EYEWITNESS NEWS (WBRE/WYOU) — Thousands of American adults are diagnosed each year with acute myeloid leukemia, or AML, one of the deadliest and most aggressive types of blood cancer. Most AML patients, no matter their age, are not long-term survivors, but there is new hope.

The National Cancer Institute says less than one in three people who have AML survive beyond five years. But, now there is new hope of improving those numbers and extending patients’ lives.

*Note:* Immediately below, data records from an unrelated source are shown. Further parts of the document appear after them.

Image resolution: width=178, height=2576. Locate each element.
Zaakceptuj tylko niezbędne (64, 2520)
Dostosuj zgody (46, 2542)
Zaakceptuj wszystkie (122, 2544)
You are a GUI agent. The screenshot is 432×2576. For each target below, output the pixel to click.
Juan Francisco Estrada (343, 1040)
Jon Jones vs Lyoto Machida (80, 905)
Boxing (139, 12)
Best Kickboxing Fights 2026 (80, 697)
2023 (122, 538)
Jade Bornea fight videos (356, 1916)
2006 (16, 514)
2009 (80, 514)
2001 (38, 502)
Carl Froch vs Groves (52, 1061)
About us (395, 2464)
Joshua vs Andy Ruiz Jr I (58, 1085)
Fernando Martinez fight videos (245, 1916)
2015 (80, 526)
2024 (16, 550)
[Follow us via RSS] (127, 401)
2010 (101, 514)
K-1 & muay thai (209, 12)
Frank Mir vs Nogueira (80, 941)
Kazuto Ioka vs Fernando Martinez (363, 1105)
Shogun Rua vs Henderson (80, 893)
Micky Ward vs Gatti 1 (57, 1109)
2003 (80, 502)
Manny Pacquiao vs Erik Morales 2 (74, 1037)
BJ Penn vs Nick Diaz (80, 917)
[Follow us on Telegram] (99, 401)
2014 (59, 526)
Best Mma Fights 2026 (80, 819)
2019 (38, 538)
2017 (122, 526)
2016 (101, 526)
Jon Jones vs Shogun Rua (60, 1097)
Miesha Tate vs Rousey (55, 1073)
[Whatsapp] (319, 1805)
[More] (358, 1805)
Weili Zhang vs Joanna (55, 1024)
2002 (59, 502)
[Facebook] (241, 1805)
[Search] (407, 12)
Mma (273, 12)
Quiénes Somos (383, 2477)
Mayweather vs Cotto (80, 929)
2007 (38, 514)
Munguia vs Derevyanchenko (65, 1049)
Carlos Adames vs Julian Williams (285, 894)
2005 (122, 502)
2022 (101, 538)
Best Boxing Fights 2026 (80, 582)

A diagnosis of acute myeloid leukemia or AML is devastating. The blood and bone marrow cancer produces immature white blood cells which interfere with normal white blood cells, red blood cells, and platelets.

“Ultimately it’s very often fatal,” says President and CEO of Vor Bio, Dr. Robert Ang.

For the roughly 20,000 people in the U.S. diagnosed each year with AML, the go-to treatments include chemotherapy, other drug therapies, and stem cell transplants. But, the promise of a revolutionary treatment breakthrough hasn’t happened in decades, until perhaps now.

“At Vor Bio, we are undergoing a clinical trial of testing a whole new approach of a next-generation stem cell transplant,” Dr. Ang explained.

Unlike existing stem cell transplant technology which allows for more chemo and can damage healthy cells, Vor Bio’s treatment, processes stem cells before they go into the AML patient’s body.

“Patients are receiving these next-generation transplants and on top of that receiving anti-cancer therapies very soon after their transplant,” Dr. Ang continued.

Dr. Ang considers this crucial since approximately 40 percent of patients with AML who receive stem cell transplants suffer a cancer relapse. Their two-year survival rate falls to less than 20 percent. Dr. Ang believes the Vor Bio treatment option can do much better.

“What that hopefully allows us to do is treat the patients after their transplant to prevent the cancer from relapsing or even aiming for cures,” Dr. Ang added.

The first phase of the Vor Bio Clinical Trial is underway. It’s still looking for AML patients who are stem cell transplant eligible and likely to relapse following the transplant.

“This is a really important approach that we need to test now that we have brought this really amazing science now into the clinic,” said Dr. Ang.

Two Vor Bio clinical trial sites are near Pennsylvania, one is at Memorial Sloan Kettering Cancer Center in Manhattan.

The other is in New Jersey at John Theurer Cancer Center at Hackensack University Medical Center.